= Problem =
If a line in the entries below includes "this", show that line.

[Saved entries]
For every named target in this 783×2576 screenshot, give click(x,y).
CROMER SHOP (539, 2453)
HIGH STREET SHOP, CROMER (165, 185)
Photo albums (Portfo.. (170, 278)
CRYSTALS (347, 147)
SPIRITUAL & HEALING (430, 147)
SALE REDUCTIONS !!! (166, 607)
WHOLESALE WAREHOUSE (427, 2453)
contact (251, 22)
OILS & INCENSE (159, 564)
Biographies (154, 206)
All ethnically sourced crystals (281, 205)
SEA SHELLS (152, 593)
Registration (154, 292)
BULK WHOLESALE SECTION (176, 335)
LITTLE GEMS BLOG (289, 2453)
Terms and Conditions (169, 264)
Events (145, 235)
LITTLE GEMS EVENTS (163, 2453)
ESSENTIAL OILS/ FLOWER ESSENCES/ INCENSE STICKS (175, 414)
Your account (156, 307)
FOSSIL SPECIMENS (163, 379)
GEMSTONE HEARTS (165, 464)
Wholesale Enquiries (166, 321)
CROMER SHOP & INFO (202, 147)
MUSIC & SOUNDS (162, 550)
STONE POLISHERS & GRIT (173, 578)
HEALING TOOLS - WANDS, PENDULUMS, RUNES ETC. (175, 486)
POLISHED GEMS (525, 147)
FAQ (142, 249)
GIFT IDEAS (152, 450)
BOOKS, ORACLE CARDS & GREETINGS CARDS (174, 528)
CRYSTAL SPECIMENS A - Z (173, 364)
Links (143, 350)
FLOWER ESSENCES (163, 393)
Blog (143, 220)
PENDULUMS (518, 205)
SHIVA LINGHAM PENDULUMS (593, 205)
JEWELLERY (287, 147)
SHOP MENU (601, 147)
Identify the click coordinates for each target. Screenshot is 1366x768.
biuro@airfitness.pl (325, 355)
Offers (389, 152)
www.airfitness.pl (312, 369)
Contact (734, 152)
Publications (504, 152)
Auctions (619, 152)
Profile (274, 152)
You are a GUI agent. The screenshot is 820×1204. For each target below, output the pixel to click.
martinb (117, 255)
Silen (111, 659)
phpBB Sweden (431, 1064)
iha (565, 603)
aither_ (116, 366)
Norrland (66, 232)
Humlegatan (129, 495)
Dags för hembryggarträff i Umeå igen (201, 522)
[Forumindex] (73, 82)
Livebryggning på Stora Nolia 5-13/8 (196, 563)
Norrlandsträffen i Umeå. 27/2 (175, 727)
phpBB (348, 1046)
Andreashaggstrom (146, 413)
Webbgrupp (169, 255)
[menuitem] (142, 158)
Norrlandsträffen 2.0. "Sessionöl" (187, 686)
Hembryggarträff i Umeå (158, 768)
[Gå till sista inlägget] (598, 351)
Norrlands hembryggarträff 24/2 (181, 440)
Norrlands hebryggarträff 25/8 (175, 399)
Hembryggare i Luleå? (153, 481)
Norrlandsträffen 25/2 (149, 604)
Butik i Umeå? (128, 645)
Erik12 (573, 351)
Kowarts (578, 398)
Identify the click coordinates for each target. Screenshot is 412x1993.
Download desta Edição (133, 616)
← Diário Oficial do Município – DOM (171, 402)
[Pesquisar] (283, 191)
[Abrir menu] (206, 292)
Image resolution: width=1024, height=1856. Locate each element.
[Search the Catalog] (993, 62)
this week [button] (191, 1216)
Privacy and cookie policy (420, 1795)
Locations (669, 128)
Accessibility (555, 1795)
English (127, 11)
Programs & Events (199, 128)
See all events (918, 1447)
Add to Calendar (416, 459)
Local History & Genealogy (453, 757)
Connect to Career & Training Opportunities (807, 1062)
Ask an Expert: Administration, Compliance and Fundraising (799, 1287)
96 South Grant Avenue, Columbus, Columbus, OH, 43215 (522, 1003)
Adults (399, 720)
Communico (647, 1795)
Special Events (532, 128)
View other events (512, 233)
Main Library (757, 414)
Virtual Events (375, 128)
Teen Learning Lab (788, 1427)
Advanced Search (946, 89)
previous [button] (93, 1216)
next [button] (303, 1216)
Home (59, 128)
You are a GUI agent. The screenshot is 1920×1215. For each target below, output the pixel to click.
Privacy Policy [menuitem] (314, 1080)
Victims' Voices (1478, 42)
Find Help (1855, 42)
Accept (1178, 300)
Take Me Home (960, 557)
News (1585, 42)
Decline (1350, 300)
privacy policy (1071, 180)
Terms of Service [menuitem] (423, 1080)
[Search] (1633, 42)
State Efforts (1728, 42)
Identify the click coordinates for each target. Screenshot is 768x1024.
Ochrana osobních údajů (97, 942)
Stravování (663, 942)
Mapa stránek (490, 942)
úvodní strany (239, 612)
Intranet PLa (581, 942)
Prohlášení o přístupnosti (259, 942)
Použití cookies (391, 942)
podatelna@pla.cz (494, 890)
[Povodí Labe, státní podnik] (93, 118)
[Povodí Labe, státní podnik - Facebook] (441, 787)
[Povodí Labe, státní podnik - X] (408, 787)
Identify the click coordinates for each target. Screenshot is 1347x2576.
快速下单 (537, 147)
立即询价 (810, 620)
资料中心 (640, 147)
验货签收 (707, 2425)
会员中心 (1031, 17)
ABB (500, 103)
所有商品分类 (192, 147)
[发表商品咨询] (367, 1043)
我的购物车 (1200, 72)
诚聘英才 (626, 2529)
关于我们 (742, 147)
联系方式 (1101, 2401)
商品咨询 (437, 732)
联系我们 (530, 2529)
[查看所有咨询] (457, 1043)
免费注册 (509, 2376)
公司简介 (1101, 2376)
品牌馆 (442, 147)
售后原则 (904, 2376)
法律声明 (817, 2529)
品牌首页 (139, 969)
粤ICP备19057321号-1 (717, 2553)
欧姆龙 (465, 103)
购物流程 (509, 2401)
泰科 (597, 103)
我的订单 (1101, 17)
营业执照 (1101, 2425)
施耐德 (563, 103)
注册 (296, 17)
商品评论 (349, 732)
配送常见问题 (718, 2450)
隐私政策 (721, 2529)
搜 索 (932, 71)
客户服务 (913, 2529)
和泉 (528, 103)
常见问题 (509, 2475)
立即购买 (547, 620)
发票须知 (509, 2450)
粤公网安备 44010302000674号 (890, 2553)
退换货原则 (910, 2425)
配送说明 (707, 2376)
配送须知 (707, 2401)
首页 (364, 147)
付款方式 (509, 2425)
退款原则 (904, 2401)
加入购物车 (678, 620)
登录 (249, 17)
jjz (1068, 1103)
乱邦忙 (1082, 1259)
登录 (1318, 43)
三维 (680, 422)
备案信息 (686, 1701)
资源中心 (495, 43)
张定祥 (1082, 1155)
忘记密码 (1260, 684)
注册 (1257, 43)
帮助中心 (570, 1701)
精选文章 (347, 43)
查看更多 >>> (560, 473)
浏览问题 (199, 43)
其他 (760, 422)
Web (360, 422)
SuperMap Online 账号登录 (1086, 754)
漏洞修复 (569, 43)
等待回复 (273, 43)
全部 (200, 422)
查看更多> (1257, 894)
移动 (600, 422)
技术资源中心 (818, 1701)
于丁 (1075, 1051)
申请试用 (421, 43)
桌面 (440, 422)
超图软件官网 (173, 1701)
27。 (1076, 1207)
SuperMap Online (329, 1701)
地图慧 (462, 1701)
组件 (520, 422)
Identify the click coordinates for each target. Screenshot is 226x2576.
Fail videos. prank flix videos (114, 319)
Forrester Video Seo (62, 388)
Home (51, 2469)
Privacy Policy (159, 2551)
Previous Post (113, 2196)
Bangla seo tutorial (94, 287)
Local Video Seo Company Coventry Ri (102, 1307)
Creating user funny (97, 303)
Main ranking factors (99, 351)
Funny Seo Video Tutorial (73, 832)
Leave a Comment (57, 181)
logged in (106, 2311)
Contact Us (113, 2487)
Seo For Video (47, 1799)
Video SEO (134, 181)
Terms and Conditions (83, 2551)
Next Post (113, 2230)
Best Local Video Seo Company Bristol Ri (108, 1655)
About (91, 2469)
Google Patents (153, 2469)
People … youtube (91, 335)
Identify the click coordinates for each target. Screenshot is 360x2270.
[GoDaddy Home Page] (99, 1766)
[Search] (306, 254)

= Exercise output =
For every named target in this 783×2576 screenshot, give click(x,y).
this week [button] (191, 1216)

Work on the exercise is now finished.